TASK PROMPT: Write out exactly the lines of the entries below, from the first through the line containing "Programming How-To's (113, 264)", and nothing beyond them.

Dataset entries:
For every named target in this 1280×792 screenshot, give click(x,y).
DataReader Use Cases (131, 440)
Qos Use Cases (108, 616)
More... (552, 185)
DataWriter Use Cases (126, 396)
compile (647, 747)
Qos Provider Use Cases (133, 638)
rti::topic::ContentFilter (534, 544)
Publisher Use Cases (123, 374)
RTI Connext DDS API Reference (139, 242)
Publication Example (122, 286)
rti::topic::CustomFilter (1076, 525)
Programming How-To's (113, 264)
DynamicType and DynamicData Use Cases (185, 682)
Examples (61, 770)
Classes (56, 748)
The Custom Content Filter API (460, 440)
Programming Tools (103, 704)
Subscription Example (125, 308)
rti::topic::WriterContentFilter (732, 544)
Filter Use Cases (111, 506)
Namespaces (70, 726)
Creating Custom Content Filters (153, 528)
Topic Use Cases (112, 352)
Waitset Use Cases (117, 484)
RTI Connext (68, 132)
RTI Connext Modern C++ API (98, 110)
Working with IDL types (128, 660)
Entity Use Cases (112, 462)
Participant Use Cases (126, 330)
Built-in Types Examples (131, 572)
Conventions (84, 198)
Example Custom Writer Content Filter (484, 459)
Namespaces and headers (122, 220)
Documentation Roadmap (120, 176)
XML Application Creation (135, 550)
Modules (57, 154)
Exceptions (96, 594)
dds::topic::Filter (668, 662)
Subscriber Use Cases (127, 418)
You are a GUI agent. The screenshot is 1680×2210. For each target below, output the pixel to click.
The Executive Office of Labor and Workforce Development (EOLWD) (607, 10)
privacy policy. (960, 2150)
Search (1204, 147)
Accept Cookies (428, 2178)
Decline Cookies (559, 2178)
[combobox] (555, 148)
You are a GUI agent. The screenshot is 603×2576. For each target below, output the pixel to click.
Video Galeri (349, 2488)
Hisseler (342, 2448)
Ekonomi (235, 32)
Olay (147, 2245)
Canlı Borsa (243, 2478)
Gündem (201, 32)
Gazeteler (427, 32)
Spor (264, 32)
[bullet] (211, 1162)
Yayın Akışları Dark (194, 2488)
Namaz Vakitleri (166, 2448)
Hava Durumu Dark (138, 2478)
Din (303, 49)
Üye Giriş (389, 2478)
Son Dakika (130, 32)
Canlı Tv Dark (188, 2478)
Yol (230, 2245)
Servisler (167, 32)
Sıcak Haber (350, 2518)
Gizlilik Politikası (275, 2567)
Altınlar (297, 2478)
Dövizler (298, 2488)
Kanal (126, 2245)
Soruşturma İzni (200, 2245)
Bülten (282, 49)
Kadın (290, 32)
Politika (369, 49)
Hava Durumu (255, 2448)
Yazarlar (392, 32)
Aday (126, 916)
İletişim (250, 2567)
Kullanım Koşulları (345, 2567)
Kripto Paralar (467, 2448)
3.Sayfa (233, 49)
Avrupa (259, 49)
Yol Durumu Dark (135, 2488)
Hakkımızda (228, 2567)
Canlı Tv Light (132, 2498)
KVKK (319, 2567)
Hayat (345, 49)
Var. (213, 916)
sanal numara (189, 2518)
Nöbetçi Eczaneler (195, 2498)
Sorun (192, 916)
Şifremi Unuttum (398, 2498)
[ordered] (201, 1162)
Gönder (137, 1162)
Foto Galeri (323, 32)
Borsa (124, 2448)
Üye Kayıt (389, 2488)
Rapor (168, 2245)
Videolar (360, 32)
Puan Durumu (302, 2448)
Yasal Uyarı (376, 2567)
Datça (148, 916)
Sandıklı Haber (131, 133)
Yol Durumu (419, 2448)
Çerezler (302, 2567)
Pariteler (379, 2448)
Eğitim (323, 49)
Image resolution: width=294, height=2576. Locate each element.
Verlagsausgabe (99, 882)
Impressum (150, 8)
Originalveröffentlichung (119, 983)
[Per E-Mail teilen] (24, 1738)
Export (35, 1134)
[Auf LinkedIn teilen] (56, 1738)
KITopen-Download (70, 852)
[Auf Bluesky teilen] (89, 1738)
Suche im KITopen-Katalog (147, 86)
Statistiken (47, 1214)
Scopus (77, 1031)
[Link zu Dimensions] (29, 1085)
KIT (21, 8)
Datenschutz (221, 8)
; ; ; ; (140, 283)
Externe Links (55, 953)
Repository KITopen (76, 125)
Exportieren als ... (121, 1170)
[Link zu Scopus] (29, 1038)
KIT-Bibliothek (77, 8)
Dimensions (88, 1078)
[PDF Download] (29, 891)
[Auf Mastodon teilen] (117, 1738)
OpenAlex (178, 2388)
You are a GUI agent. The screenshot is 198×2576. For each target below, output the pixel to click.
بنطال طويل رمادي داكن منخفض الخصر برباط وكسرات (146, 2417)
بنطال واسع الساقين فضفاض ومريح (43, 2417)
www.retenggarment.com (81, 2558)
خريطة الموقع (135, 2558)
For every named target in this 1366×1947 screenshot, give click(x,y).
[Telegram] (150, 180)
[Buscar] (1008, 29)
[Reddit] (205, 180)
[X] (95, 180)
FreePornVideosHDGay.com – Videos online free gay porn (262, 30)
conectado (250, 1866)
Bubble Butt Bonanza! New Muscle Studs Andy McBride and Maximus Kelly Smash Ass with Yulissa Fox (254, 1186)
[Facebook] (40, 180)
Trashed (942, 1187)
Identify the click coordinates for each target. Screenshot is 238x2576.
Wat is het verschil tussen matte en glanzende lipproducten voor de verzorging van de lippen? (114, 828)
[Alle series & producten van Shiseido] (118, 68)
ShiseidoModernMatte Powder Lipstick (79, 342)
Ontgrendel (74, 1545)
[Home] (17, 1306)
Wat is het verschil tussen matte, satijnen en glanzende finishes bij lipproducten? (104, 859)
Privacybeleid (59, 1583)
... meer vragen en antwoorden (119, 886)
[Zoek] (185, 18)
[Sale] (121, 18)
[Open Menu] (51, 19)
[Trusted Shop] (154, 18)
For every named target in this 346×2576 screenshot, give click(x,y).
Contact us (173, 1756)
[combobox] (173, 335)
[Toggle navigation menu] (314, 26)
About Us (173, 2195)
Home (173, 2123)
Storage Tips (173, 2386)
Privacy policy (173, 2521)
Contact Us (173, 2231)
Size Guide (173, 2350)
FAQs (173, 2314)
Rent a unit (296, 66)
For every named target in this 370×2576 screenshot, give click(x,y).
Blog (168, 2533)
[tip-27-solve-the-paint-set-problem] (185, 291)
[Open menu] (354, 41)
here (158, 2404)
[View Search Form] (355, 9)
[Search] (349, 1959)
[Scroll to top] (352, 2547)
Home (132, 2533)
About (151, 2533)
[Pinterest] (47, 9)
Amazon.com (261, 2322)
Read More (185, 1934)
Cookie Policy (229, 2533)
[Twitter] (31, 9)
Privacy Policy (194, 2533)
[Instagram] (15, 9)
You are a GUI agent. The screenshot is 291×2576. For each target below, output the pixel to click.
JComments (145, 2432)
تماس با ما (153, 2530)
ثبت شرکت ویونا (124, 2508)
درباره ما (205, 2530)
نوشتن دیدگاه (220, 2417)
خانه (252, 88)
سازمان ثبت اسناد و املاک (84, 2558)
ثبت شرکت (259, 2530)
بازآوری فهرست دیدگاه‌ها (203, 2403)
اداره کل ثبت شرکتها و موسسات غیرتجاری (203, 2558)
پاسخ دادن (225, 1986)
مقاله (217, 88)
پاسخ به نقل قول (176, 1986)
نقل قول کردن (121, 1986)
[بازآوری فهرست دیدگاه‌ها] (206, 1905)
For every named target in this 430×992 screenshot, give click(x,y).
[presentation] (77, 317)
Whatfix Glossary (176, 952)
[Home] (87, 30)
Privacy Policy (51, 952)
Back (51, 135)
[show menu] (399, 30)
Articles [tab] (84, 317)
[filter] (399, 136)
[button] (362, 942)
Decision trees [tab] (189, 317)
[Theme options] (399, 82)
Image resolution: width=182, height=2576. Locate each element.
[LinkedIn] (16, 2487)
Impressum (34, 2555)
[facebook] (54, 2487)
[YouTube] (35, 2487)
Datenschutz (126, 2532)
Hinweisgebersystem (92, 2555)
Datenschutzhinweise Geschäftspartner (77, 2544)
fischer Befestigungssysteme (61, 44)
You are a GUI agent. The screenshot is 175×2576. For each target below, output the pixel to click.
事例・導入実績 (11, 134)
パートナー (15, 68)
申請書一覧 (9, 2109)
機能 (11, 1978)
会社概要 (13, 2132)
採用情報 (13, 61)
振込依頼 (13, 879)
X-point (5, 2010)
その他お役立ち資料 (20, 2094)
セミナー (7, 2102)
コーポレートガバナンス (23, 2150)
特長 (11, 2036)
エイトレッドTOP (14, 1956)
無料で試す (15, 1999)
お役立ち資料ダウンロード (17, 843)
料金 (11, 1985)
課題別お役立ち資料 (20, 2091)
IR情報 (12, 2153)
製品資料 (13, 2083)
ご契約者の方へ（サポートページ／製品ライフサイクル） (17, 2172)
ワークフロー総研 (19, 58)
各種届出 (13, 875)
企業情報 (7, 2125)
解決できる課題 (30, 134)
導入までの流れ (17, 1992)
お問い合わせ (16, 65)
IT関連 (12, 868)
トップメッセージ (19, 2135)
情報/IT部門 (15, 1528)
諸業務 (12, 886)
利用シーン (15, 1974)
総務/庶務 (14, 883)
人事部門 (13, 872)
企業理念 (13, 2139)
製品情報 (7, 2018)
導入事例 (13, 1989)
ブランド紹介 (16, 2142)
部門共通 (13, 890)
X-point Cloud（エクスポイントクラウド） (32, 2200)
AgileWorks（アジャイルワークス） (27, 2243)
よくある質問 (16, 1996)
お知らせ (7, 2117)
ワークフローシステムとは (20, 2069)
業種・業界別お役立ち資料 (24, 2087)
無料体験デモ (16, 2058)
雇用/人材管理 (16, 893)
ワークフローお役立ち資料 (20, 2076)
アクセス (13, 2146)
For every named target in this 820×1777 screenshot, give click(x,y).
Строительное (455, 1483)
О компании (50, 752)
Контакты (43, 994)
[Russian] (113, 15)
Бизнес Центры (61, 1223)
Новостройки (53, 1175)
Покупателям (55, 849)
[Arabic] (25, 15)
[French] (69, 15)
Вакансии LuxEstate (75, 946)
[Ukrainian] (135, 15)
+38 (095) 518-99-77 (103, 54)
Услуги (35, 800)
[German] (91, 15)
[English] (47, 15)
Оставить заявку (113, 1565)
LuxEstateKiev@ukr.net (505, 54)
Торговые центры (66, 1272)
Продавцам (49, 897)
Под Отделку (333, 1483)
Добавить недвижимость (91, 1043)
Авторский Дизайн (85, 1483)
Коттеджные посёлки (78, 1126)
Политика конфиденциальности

EXERCISE RESPONSE:
For every named target in this 1280×792 screenshot, give click(x,y).
DataReader Use Cases (131, 440)
Qos Use Cases (108, 616)
More... (552, 185)
DataWriter Use Cases (126, 396)
compile (647, 747)
Qos Provider Use Cases (133, 638)
rti::topic::ContentFilter (534, 544)
Publisher Use Cases (123, 374)
RTI Connext DDS API Reference (139, 242)
Publication Example (122, 286)
rti::topic::CustomFilter (1076, 525)
Programming How-To's (113, 264)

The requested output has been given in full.